[Records from a dataset]
------------------------------------------------------------

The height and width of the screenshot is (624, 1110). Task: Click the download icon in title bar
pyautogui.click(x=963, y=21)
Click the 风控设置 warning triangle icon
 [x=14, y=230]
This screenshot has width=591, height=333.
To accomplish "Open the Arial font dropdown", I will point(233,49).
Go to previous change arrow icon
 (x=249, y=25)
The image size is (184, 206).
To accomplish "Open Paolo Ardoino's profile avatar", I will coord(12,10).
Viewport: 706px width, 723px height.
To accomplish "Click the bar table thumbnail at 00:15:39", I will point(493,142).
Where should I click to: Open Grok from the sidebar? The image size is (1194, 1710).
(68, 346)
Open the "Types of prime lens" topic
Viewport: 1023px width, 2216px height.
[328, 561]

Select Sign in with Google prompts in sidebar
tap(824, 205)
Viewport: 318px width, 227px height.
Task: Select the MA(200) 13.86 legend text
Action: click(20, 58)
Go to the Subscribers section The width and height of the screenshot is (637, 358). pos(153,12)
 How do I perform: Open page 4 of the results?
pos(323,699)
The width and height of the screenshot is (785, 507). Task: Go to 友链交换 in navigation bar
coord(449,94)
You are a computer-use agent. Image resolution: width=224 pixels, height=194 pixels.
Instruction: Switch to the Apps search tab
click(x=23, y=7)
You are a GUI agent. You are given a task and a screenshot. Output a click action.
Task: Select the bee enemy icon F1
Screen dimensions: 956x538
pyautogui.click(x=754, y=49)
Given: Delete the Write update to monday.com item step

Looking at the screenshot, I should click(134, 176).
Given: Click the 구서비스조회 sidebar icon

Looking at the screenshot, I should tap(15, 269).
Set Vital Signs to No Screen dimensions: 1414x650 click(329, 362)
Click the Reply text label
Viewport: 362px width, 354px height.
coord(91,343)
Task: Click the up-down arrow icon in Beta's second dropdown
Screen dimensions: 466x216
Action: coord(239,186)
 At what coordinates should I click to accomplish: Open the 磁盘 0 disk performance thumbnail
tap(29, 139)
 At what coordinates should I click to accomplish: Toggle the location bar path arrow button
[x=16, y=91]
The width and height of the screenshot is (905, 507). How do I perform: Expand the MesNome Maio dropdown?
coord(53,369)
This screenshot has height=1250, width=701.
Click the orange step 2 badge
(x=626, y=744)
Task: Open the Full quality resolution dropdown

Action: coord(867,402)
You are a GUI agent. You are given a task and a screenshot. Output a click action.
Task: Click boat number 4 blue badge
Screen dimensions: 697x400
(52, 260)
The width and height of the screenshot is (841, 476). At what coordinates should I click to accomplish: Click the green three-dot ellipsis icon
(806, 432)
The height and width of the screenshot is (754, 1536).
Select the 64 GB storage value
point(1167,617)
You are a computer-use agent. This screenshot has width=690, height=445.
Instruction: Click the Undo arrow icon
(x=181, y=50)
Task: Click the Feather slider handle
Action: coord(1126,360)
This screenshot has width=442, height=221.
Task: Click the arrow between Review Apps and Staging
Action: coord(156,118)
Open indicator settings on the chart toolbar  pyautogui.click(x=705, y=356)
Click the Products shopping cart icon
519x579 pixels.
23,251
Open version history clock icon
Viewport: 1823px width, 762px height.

------------------------------------------------------------

Show all lines above containing "will".

To accomplish "Open the Arial font dropdown", I will point(233,49).
To accomplish "Open Paolo Ardoino's profile avatar", I will coord(12,10).
To accomplish "Click the bar table thumbnail at 00:15:39", I will point(493,142).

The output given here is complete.